1 Sam Bankman-Fried has been released on $250 million bail
He faces house arrest pending trial. (BBC)
+ It is one of the largest bail bonds in US history. (Bloomberg $)
+ Crypto Twitter is not impressed with its soft conditions. (Cointelegraph)
2 A severe storm forces US airlines to cancel flights
+ Disrupt Christmas travel left, right and center. (WSJ $)
+ It will flood most of the US and into Canada. (Wired $)
3 We don’t know how effective nasal covid vaccines are
And because we’re not collecting the right kind of data, we may never know. (The Atlantic Ocean $)
+ Two inhaled covid vaccines have been approved, but we don’t know how good they are yet. (MIT Technology Review)
+ Life expectancy in the US has fallen again. (Axios)
4 Twitter starts showing how many people have seen your tweets
It’s another one of Elon Musk’s wheezes. (TechCrunch)
+ Twitter looks like it is currently crumbling. (The Atlantic Ocean $)
+ We are witnessing the brain death of Twitter. (MIT Technology Review)
5 ByteDance follows journalists
The staff improperly accessed their IP addresses to try and find out if they had crossed paths with ByteDance employees. (Forbes)
+ After all that, the company found no leaks. (FT $)
+ TikTok is desperately trying to ingratiate itself in the US. (Reuters)
6 NFTs are at a crossroads
Their value has plummeted, but evangelists refuse to give up. (Wired $)
+ Some crypto believers are trying to take their losses on the chin. (Vice)
7 Immigrant tech workers who have been laid off are trapped in limbo
Losing their jobs also leaves their families unable to work, leaving many with no choice but to leave the US. (The protector)
+ For this startup founder, the bankruptcy of his company was a bit of a relief. (The information $)
8 This was a milestone year for electric cars
They are not just synonymous with Tesla anymore. (Vox)
+ Why EVs Won’t Replace Hybrid Cars Anytime Soon (MIT Technology Review)
9 The Japanese space agency sends a toy-like rover to the moon
The cute ball was designed by the popular toy maker Tomy. (New Yorker $)
+ The Perseverance rover has delivered its first sample tube. (The register)
10 We are experiencing the very first BeReal Christmas
Unfortunately, originality is vanishingly rare. (Vice)
Quote of the day
“Against all odds and doomsday scenarios, Ukraine did not fall. Ukraine is alive and kicking.”
— Ukrainian President Volodymyr Zelensky thanks the US Congress for its financial support to Ukraine and its people 10 months after Russia invaded, CNN reports.
The big story
Startups race to reproduce breast milk in the lab

December 2020
Like many mothers, Leila Strickland found breastfeeding difficult. She struggled to feed her son, and three years later her daughter, and spent all day, every day nursing or pumping to boost her milk flow.
Strickland, a professor of vascular physiology at Maastricht University in the Netherlands, began thinking about how she could use a process like the one developed by Dutch food technology company Mosa Meat to create artificial beef, but for cells that produce breast milk.

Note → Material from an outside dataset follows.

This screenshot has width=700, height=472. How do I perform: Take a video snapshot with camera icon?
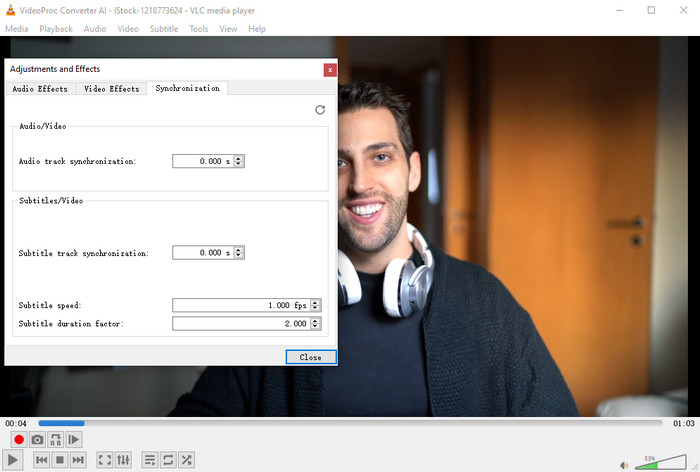37,440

For years she struggled to keep the project funded, and she almost abandoned the idea. But in May 2020, Biomilq, a company she founded, received $3.5 million from a group of investors led by Bill Gates. Biomilq is now in a race with competitors to shake up the world of infant nutrition in a way not seen since the birth of the now $42 billion formula industry. Read the full story.
— Haley Cohen Gilliland
We can still have fun things
A place for comfort, fun and distraction in these strange times. (Have any ideas?Let me knoworshe tweets to me.)
+ I have to admit, I had never heard of it flirt with onion emojis until now.
+ Even millennials are starting to find millennials shrink.
+ A fearless guide for everyone Netflix’s cheap party movies– watch at your own risk.
This chef boldly reimagines the Italian Christmas classic Panettonewith a little Silician flair.
+ How to make good intentions you will really stick to it.